» **What you should do**
Reproduce the line that contains "This screenshot has height=440, width=752." and every line after it through the end of the records, exactly, with nothing added.

» **Stored records**
%%

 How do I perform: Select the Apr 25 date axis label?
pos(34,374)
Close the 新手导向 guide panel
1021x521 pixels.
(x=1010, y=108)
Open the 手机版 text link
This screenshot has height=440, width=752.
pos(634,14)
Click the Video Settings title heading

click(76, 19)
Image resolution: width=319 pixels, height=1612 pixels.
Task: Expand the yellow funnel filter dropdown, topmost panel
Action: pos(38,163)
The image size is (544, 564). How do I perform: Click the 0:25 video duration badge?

%%

» **Answer for the task**
This screenshot has height=440, width=752.
pos(634,14)
Click the Video Settings title heading

click(76, 19)
Image resolution: width=319 pixels, height=1612 pixels.
Task: Expand the yellow funnel filter dropdown, topmost panel
Action: pos(38,163)
The image size is (544, 564). How do I perform: Click the 0:25 video duration badge?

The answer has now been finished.